If you take the matrix multiplication of:

  • The first column vector from U
  • The first scalar from Σ
  • The first row vector from VT

You get the first component, which has the maximum variance (most important data). The second component has the second maximum variance, and so on.

Let’s have an example:

Our data is the thumbs-up emoji.

First, we will load an image and convert it from RGB to grayscale (to make the example simple):

with Image.open("thumbs-up.png") as im:
im = im.convert("L")

Now, we convert the image to a NumPy array:

A = np.asarray(im)
plt.imshow(A)

Finally, we compute the SVD:

U, Sigma, VT = np.linalg.svd(A)

If we plot the cumulative Σ, we can conclude the following:

| Component(s) | Feature Importance |
|--------------+--------------------|
| 1 | 30% |
| 2 | 47% |
| 5 | 64% |
| 17 | 81% |
| 51 | 98% |
*Component(s) is also known as rank.
*Feature Importance is cumulative.

So, if we multiply U, Σ, and VT (given 51 components):

  • 51 columns from U
  • 51 scalars from S
  • 51 rows from VT

We get a matrix that represents 98% of the original image, using the top 51 features.

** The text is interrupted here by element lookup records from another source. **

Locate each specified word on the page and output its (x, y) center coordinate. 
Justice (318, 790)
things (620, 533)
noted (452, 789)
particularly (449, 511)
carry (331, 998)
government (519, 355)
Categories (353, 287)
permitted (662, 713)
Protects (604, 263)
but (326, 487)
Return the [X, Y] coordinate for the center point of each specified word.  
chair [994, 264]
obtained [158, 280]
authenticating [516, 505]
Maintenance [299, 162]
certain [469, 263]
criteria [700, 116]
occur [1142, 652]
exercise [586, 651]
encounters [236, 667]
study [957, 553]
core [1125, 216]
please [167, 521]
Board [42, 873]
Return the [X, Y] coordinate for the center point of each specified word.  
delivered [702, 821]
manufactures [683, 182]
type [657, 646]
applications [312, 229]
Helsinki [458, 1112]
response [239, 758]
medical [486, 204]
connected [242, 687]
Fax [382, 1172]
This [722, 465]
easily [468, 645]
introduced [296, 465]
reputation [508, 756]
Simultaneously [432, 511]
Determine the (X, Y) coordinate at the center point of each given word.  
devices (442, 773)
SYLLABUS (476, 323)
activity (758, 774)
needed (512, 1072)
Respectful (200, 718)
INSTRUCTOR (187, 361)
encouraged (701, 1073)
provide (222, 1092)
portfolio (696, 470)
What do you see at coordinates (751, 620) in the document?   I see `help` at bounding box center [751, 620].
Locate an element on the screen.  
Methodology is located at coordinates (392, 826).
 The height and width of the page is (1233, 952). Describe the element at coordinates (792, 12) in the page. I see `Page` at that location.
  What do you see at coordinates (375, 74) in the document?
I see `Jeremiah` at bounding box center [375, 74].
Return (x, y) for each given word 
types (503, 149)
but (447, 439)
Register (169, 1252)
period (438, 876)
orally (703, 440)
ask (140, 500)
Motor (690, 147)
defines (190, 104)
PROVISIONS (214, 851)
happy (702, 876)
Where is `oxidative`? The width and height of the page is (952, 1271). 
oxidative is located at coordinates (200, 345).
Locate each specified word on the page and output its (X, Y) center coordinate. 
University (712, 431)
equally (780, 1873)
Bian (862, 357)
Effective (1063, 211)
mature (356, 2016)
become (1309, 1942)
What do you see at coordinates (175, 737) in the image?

Now, we plot the images using the values from the table:

# c for components
# @ is an operator for matrix multiplication
U[:,:c] @ Sigma[0:c,:c] @ VT[:c,:]

As you can see, the first component represents 30% of the data, and the second data represents 17% of the data. If we pick these two components, we can represent 47% of the original data (it also implies that these two components have the most information about the data).

Image compression returns a good representation of the original image by picking the top features, with minimal loss in quality.